Tulu cinema reaches a milestone

November 13, 2018 11:28 pm | Updated 11:28 pm IST - MANGALURU

 A still from the trendsetting 2011 film ‘Oriyardori Asal’.

A still from the trendsetting 2011 film ‘Oriyardori Asal’.

Tulu cinema will reach a milestone with its 100th film set to be released in the coastal belt this Friday.

It took 47 years for the Tulu cinema industry to achieve this feat. Tulu-speaking people are spread over different parts of the country, with a heavy concentration in West Asia, in addition to Tulu’s homeland of Dakshina Kannada, Udupi and north Kasaragod in Kerala. According to the 2011 Census, 18.46 lakh people spoke Tulu.

When ‘Karne’ will be released as the 100th film, the industry will have witnessed the release of 50 movies in five years. ‘Brahmashree Narayana Guruswamy’ released on May 2, 2014, was the 50th Tulu film.

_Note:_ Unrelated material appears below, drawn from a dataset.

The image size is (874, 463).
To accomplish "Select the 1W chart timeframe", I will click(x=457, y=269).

The first Tulu film —‘Enna Tangadi’, produced and directed by S.R. Rajan — was released in Jyothi theatre in Mangaluru on February 19, 1971. ‘Karne’ has been produced by Rakshith S. Kotian and Rakshith H. Salian, and is directed by Sakshath Malpe.

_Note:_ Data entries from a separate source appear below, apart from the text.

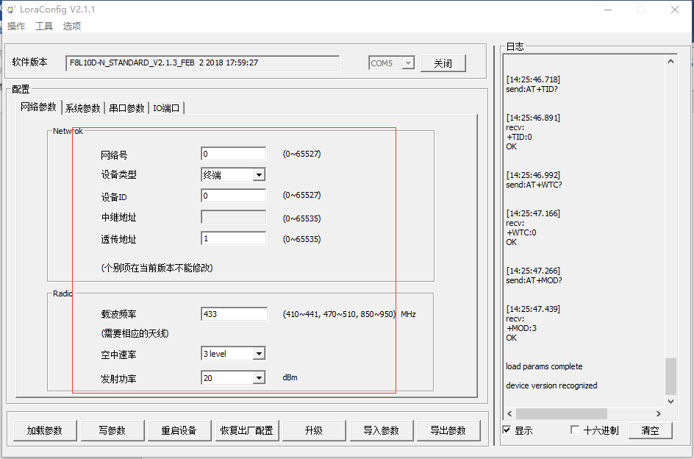Image resolution: width=694 pixels, height=459 pixels.
Task: Expand the 设备类型 dropdown
Action: pyautogui.click(x=258, y=175)
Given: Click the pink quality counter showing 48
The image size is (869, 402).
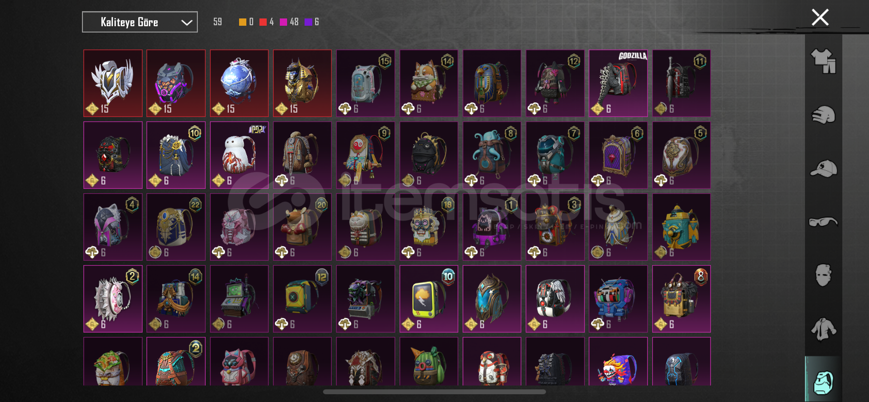Looking at the screenshot, I should coord(289,22).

The Tulu cinema industry came to life after the success of ‘Oriyardori Asal’, released on May 27, 2011. It created a record by becoming the first Tulu movie to be screened for 175 days.It was based on the story of a popular Tulu drama of the same name by theatre artiste Vijaya Kumar Kodialbail. Directed by H.S. Rajashekar and produced by Roopa Vijay Kumar, it emerged as a trendsetter. Until then, Tulu cinema revolved around only serious subjects and for a long time, only one or two films got released each year.

Four films hit the screens in 2012. Though the industry could produce only one movie in 2013, it picked up momentum again in 2014 with seven more.

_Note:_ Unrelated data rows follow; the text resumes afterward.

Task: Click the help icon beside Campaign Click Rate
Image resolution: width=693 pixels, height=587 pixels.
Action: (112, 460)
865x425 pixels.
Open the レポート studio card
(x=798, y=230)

Tamma Lakshmana, art director, told The Hindu that it took this long to reach a century because producers failed to focus on the nuances of marketing. When films did not make profit, producers did not come forward. “Emulating the comedy trend after the success of ‘Oriyardori Asal’ is not good for the growth of the industry as it is reaching saturation point. We need quality content,” he said.